OpenAI has launched Daybreak, a new cybersecurity initiative that brings together frontier artificial intelligence (AI) model capabilities and Codex Security to help organizations identify and patch vulnerabilities before attackers find a way in using the same issues.
“Daybreak combines the intelligence of OpenAI models, the extensibility of Codex as an agentic harness, and our partners across the security flywheel to help make the world safer for everyone,” the AI upstart said. “Defenders can bring secure code review, threat modeling, patch validation, dependency risk analysis, detection, and remediation guidance into the everyday development loop so software becomes more resilient from the start.”
Like Anthropic’s Mythos, the idea is to leverage AI to tilt the balance in favor of defenders and help detect and address security issues before they are found by bad actors. Access to the tooling remains tightly controlled for now, with OpenAI urging interested organizations to request for a vulnerability scan or contact its sales team.
Daybreak leverages Codex Security to build an editable threat model for a given repository that focuses on realistic attack paths and high-impact code, identify and test vulnerabilities in an isolated environment, and propose fixes.
The effort is built on the foundations of three models: GPT-5.5 (which has standard safeguards for general purpose use), GPT-5.5 with Trusted Access for Cyber (for verified defensive work in authorized environments), and GPT-5.5-Cyber (a permissive model for red teaming, penetration testing, and controlled validation).
Several major companies like Akamai, Cisco, Cloudflare, CrowdStrike, Fortinet, Oracle, Palo Alto Networks, and Zscaler are already integrating these capabilities under the Trusted Access for Cyber initiative, OpenAI said, adding it’s working with industry and government partners to deploy “more cyber-capable models” in the future.
The rollout comes as AI tools have shortened the time it takes to discover latent security issues that may have otherwise escaped notice, turning what would once have taken a significant amount of time and effort into a much shorter period of work. As a result, the patching process can struggle to keep up even under ideal conditions.
Earlier this March, HackerOne paused its bug bounty program citing a shift in balance between vulnerability discoveries and the ability for open-source maintainers to address them, attributing it to how AI-assisted research has led to an uptick in the volume of new flaws and the speed at which they are identified.
This also has had the side effect of what’s called triage fatigue, where project maintainers are required to sift through a flood of vulnerability reports, some of which could be plausible-sounding but entirely hallucinated by the AI models.
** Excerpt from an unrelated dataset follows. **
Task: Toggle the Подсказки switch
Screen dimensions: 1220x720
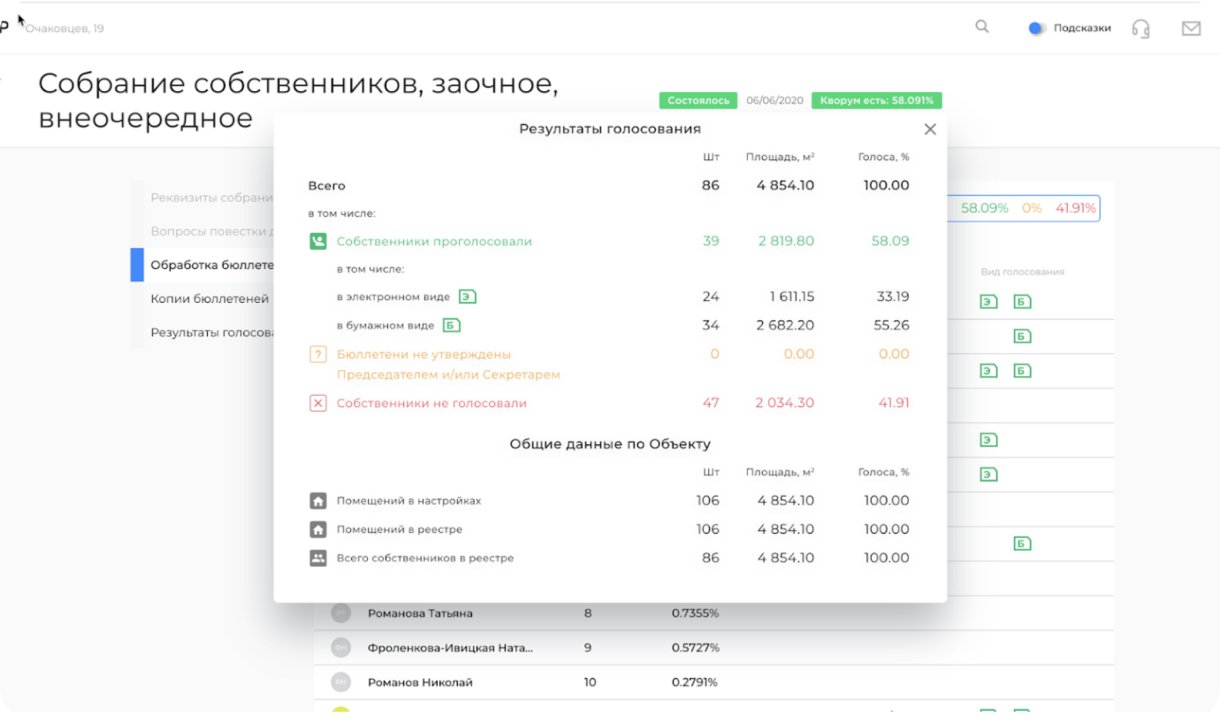Action: pyautogui.click(x=1037, y=28)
As AI lowers the barrier to finding security flaws, companies like Anthropic, Google, and OpenAI have increasingly positioned AI security agents as a new operational layer to address the remediation bottleneck and safeguard digital infrastructure from potential exploitation.
In a post published last week, security researcher Himanshu Anand said “the 90 day disclosure policy is dead,” as large language models (LLMs) compress disclosure and exploit timelines to near-zero.
“When 10 unrelated researchers find the same bug in six weeks, and AI can turn a patch diff into a working exploit in 30 minutes, what exactly is the 90-day window protecting? Nobody,” Anand said.